Sir Dick Evans, BAe chief executive, said progress towards rationalisation among Europe's leading defence companies was proving painfully slow and was dogged by political complications and practicalities.

"My own view is that if the US groups begin to have ambitions on a global scale, then that provides opportunities for us. Europe has to be in a position where we can look in transatlantic terms."

Sir Dick pointed out that BAe already had strong links with the two big US defence and aerospace groups - Lockheed Martin and Boeing-McDonnell Douglas. BAe has joined Lockheed Martin on the Joint Strike Fighter Project - the biggest procurement programme in military history with a potential value of $160bn (pounds 100bn). It also has links with Boeing-McDonnell Douglas on the Nimrod 2000 programme, the Harrier AV8B and the T45.

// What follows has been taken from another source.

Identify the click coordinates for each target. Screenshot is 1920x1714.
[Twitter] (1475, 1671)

However, industry observers suggested that BAe might be trying to play its European and US counterparts off against one another. BAe's preferred solution remains a regrouping of Europe's defence industry along the lines of the successful civil aircraft consortium Airbus Industrie in which BAe has a 20 per cent stake.

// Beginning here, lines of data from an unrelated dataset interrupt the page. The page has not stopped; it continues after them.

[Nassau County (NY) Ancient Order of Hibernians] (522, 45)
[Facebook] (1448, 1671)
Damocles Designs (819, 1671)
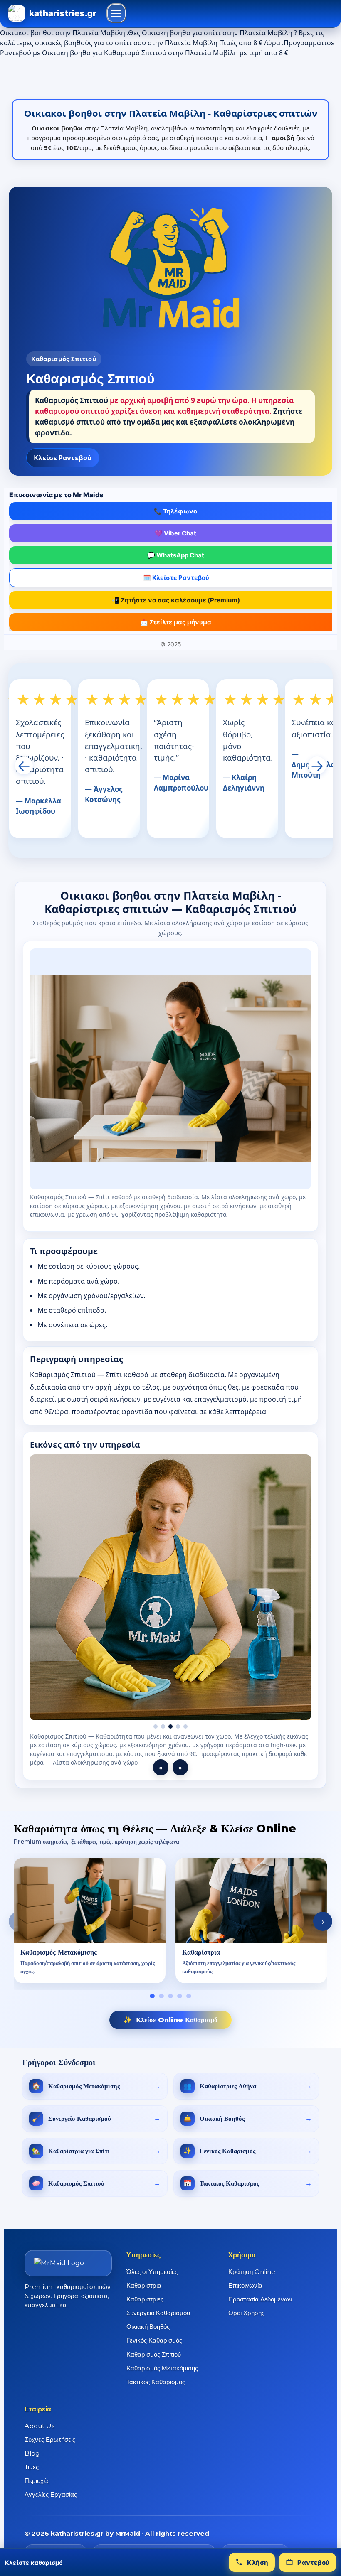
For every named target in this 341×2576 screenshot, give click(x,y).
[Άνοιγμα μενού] (116, 13)
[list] (170, 1921)
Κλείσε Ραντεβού (62, 457)
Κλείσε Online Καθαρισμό (170, 2020)
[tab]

Airbus's contribution to BAe's results was graphically demonstrated yesterday as it emerged that it is making annual profits of about pounds 130m from the manufacture of Airbus wings.

Profits from Airbus are set to rise further over the next few years due to increasing aircraft production and efficiency improvements. Deliveries are projected to rise from 126 last year to 180 this year and 230 next.

BAe submitted an application last month to the DTI for about pounds 165m in launch aid to develop a stretched version of the long-range Airbus A340. The 375-seat jet will cost $2.5bn to develop and will, for the first time, give Airbus a product that can compete directly with the Boeing 747.

Meanwhile repayment of launch aid for earlier Airbus programmes is also set to rise from pounds 60m this year to pounds 140m in 1998 and pounds 160m the year after that. BAe has now repaid all the launch aid received for early Airbus programmes and is starting to pay back rolled-up interest. It believes this will strengthen its case, not just for launch aid on the stretched A340 but for backing for the much bigger A3XX project which will involve aid of pounds 1.9bn from the four Airbus governments.

The launch of the A3XX is conditional on Airbus converting into a single commercial entity by 1999.

BAe made a pre-tax loss of pounds 70m in the first half of the year after incurring pounds 348m of exceptional charges to cover its withdrawal from turboprop manufacture. Excluding exceptional items, profits rose by 29 per cent to pounds 278m on sales of pounds 3.87bn. The order book stands at a record pounds 19.5bn.